_How to complete this task_
The records are set out below this line. Return exactly the lines from the one containing "Mainkan Versi Demo (155, 923)" through the last, and exclude the pictures.

(Excerpts from a dataset)
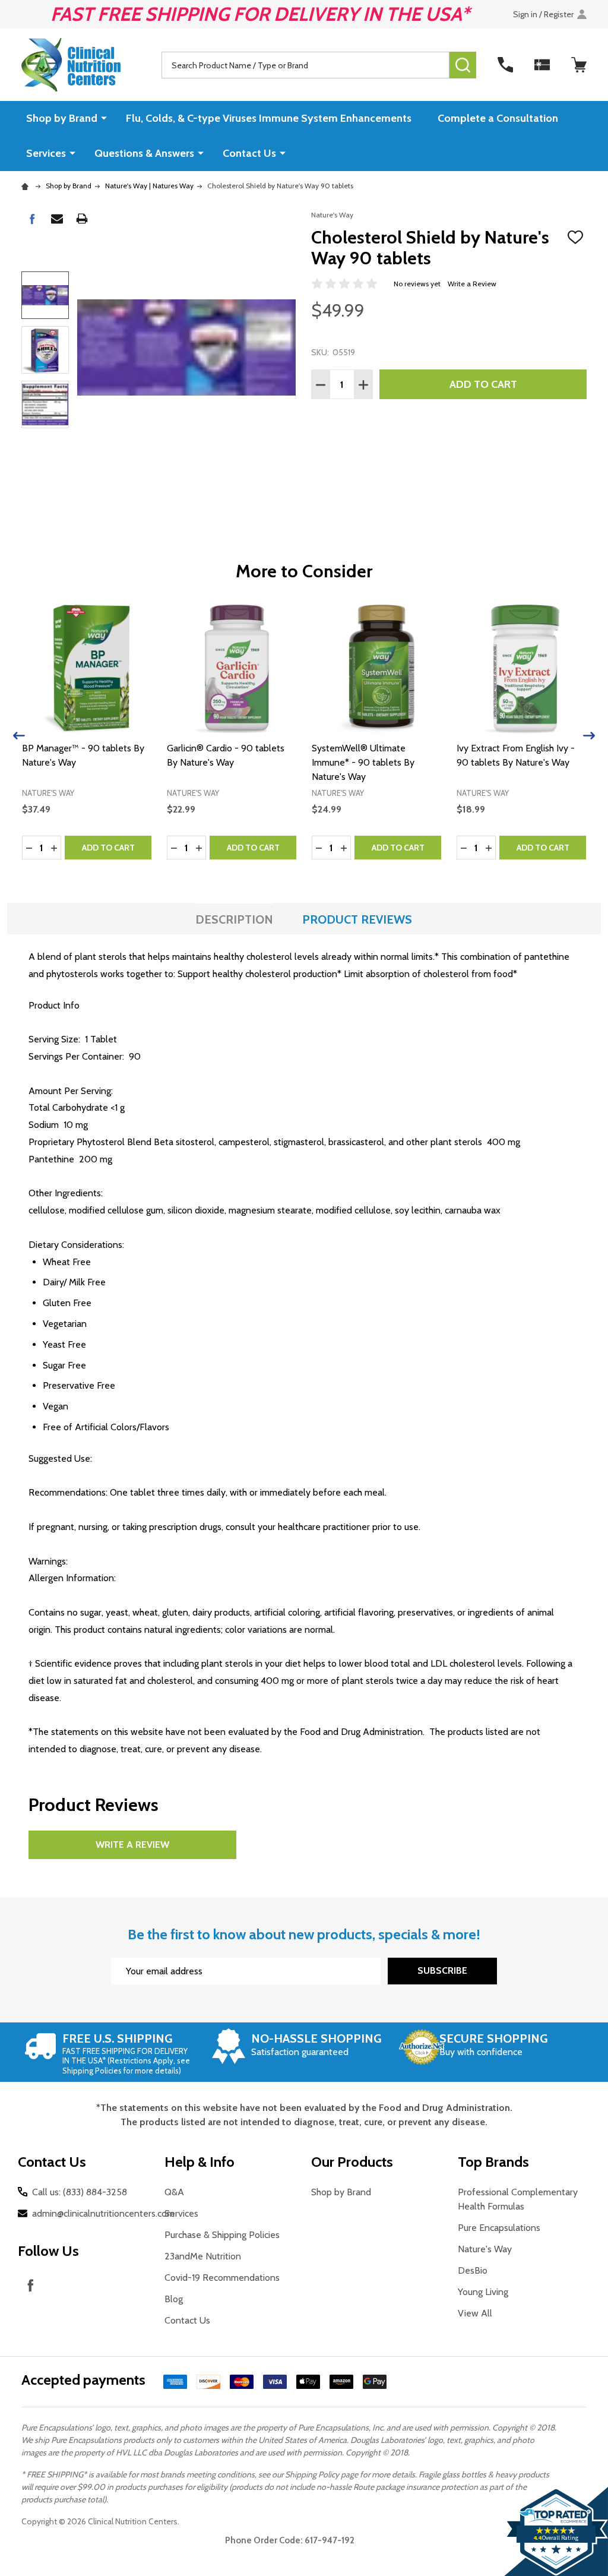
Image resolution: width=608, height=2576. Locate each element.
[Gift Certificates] (542, 64)
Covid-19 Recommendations (222, 2277)
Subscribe (442, 1970)
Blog (173, 2299)
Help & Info (199, 2161)
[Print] (82, 218)
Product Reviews (357, 919)
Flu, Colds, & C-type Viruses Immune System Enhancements (268, 118)
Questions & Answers (144, 153)
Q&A (174, 2192)
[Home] (26, 185)
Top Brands (493, 2161)
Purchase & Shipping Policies (222, 2234)
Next (589, 736)
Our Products (352, 2161)
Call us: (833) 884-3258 (79, 2192)
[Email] (57, 218)
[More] (104, 117)
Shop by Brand (61, 118)
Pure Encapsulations (499, 2227)
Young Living (483, 2291)
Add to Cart (483, 384)
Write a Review (472, 283)
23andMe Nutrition (202, 2256)
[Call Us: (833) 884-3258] (505, 64)
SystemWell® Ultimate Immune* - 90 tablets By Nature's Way (363, 762)
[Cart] (579, 64)
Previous (19, 736)
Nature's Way (485, 2249)
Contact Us (249, 153)
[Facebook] (32, 218)
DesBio (472, 2270)
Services (46, 153)
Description (234, 919)
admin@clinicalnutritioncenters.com (103, 2213)
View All (475, 2313)
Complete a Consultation (498, 118)
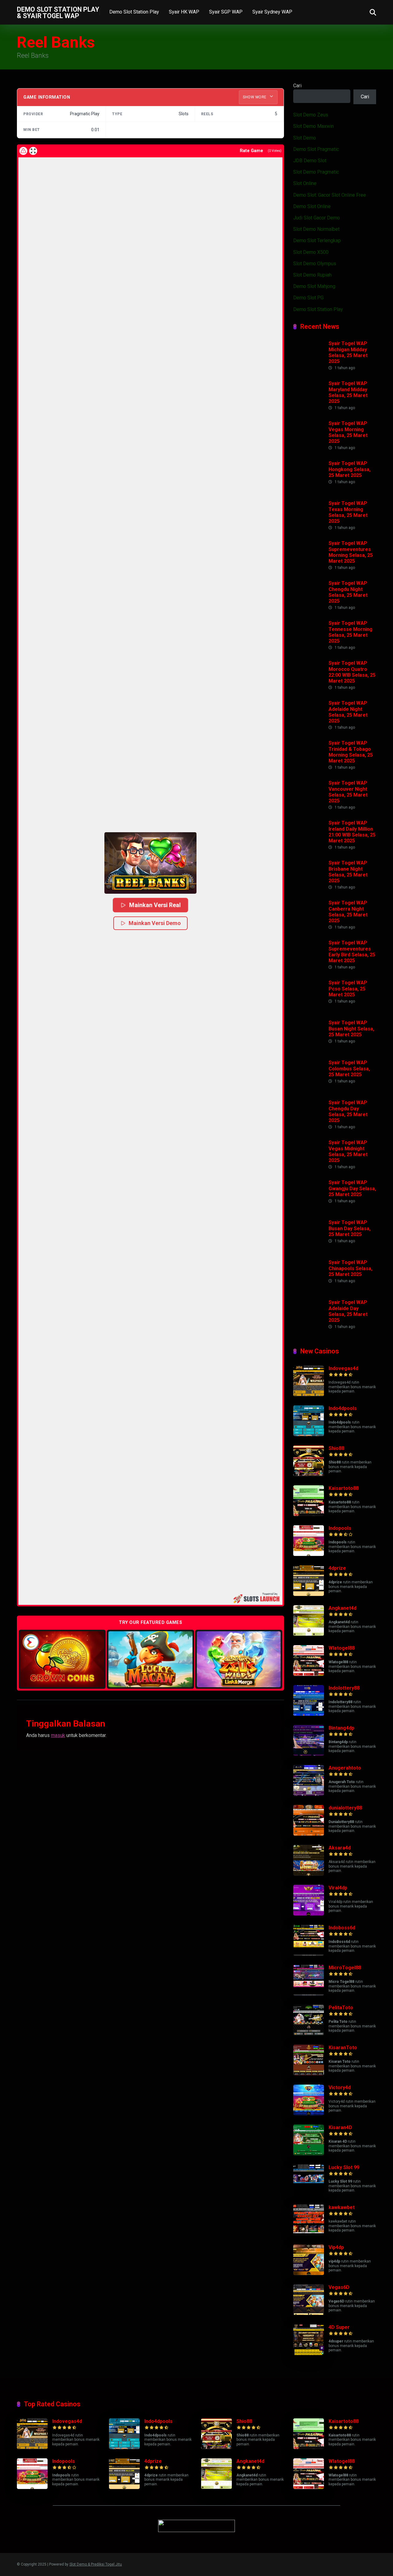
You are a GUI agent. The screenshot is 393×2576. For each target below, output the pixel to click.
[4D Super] (308, 2353)
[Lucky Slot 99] (308, 2193)
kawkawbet (342, 2207)
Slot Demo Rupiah (312, 275)
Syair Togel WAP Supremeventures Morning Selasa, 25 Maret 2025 (351, 552)
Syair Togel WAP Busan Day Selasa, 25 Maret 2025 (350, 1228)
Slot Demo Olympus (314, 263)
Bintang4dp (341, 1728)
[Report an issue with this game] (23, 151)
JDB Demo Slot (309, 160)
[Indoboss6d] (308, 1954)
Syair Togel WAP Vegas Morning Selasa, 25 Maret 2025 (348, 432)
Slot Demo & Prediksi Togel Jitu (95, 2564)
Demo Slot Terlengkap (317, 240)
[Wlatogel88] (308, 1674)
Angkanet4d (342, 1608)
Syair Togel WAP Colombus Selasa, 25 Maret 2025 (349, 1068)
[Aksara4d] (308, 1874)
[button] (150, 863)
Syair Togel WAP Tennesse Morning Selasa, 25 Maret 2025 (350, 632)
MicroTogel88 (345, 1968)
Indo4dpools (343, 1408)
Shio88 (336, 1448)
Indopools (340, 1528)
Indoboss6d (342, 1928)
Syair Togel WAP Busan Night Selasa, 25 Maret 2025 (351, 1028)
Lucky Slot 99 (344, 2167)
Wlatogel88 (342, 1648)
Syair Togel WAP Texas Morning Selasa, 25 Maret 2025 (348, 512)
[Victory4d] (308, 2114)
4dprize (337, 1568)
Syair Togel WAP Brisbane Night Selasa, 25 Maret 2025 (348, 872)
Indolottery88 (344, 1688)
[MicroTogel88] (308, 1994)
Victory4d (340, 2087)
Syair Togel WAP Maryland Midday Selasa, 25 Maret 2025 (348, 392)
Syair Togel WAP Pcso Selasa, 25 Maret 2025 (348, 988)
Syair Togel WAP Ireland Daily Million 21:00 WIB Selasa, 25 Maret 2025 (352, 832)
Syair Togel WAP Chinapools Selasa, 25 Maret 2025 (350, 1268)
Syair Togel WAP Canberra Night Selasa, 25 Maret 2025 (348, 912)
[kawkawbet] (308, 2233)
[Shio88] (308, 1474)
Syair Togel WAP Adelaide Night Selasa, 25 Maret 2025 (348, 712)
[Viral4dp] (308, 1914)
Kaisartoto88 (344, 1488)
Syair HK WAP (184, 12)
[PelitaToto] (308, 2034)
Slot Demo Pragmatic (316, 172)
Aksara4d (340, 1848)
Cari (297, 86)
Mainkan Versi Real (154, 905)
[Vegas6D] (308, 2313)
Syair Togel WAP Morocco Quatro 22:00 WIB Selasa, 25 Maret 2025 (352, 672)
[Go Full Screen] (33, 151)
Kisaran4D (340, 2127)
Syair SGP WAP (226, 12)
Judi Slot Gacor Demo (316, 218)
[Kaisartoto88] (308, 1514)
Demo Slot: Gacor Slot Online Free (329, 195)
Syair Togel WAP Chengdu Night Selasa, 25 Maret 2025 (348, 592)
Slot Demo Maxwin (313, 126)
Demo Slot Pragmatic (316, 149)
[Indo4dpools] (308, 1434)
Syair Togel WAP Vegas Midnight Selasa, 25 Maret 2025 (348, 1151)
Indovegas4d (343, 1368)
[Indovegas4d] (308, 1394)
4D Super (339, 2327)
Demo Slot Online (312, 206)
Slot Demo (304, 138)
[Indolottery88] (308, 1714)
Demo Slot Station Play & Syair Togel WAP (58, 12)
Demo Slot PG (308, 298)
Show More (255, 97)
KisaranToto (343, 2047)
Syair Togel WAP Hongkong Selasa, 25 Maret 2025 (350, 469)
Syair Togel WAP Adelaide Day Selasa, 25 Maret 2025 (348, 1311)
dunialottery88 (345, 1808)
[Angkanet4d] (308, 1634)
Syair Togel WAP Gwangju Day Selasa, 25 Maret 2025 (352, 1188)
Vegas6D (339, 2287)
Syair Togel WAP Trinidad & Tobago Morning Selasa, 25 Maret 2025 (351, 752)
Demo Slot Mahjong (314, 286)
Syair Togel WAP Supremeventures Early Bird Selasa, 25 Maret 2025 (352, 951)
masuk (58, 1735)
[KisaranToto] (308, 2074)
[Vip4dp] (308, 2273)
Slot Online (305, 183)
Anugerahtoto (345, 1768)
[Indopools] (308, 1554)
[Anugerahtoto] (308, 1794)
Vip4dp (336, 2247)
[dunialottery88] (308, 1834)
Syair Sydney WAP (272, 12)
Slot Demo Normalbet (316, 229)
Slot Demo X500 (311, 252)
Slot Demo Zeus (310, 115)
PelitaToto (341, 2008)
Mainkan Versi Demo (155, 923)
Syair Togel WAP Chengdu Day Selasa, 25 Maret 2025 (348, 1111)
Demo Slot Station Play (134, 12)
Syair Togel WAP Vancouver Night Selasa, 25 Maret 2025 (348, 792)
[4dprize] (308, 1594)
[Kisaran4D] (308, 2154)
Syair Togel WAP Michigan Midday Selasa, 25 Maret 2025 (348, 352)
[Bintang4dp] (308, 1754)
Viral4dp (338, 1888)
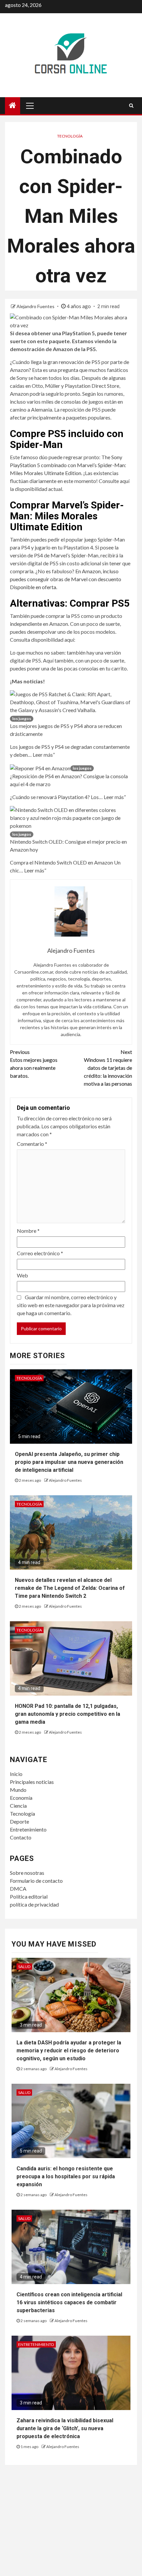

_Reply to the exercise_
Mainkan Versi Demo (155, 923)
Syair Togel WAP Chengdu Day Selasa, 25 Maret 2025 (348, 1111)
Demo Slot Station Play (134, 12)
Syair Togel WAP Vancouver Night Selasa, 25 Maret 2025 (348, 792)
[4dprize] (308, 1594)
[Kisaran4D] (308, 2154)
Syair Togel WAP Michigan Midday Selasa, 25 Maret 2025 (348, 352)
[Bintang4dp] (308, 1754)
Viral4dp (338, 1888)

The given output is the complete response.